_Exercise brief_:
Please set out every row below as a numbered list, leaving out the blank lines.

_Material provided_:
###

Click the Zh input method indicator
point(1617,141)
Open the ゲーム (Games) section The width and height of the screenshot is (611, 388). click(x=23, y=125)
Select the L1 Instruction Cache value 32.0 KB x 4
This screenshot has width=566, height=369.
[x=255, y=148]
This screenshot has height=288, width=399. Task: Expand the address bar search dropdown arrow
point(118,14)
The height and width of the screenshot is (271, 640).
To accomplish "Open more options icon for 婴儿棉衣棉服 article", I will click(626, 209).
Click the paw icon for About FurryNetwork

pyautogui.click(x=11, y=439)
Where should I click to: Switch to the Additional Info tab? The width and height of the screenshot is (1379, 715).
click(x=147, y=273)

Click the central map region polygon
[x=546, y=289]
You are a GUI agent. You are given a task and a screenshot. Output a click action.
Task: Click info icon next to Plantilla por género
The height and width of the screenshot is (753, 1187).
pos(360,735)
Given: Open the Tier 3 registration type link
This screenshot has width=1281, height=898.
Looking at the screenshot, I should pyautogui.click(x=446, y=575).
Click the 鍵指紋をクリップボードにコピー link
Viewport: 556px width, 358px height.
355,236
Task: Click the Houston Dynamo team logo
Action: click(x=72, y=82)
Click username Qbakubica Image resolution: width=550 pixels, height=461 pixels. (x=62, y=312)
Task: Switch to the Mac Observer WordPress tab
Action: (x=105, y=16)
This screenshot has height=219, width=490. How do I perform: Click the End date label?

###

_Output_:
1. Click the Zh input method indicator
2. point(1617,141)
3. Open the ゲーム (Games) section The width and height of the screenshot is (611, 388). click(x=23, y=125)
4. Select the L1 Instruction Cache value 32.0 KB x 4
5. This screenshot has width=566, height=369.
6. [x=255, y=148]
7. This screenshot has height=288, width=399. Task: Expand the address bar search dropdown arrow
8. point(118,14)
9. The height and width of the screenshot is (271, 640).
10. To accomplish "Open more options icon for 婴儿棉衣棉服 article", I will click(626, 209).
11. Click the paw icon for About FurryNetwork
12. pyautogui.click(x=11, y=439)
13. Where should I click to: Switch to the Additional Info tab? The width and height of the screenshot is (1379, 715).
14. click(x=147, y=273)
15. Click the central map region polygon
16. [x=546, y=289]
17. You are a GUI agent. You are given a task and a screenshot. Output a click action.
18. Task: Click info icon next to Plantilla por género
19. The height and width of the screenshot is (753, 1187).
20. pos(360,735)
21. Given: Open the Tier 3 registration type link
22. This screenshot has width=1281, height=898.
23. Looking at the screenshot, I should pyautogui.click(x=446, y=575).
24. Click the 鍵指紋をクリップボードにコピー link
25. Viewport: 556px width, 358px height.
26. 355,236
27. Task: Click the Houston Dynamo team logo
28. Action: click(x=72, y=82)
29. Click username Qbakubica Image resolution: width=550 pixels, height=461 pixels. (x=62, y=312)
30. Task: Switch to the Mac Observer WordPress tab
31. Action: (x=105, y=16)
32. This screenshot has height=219, width=490. How do I perform: Click the End date label?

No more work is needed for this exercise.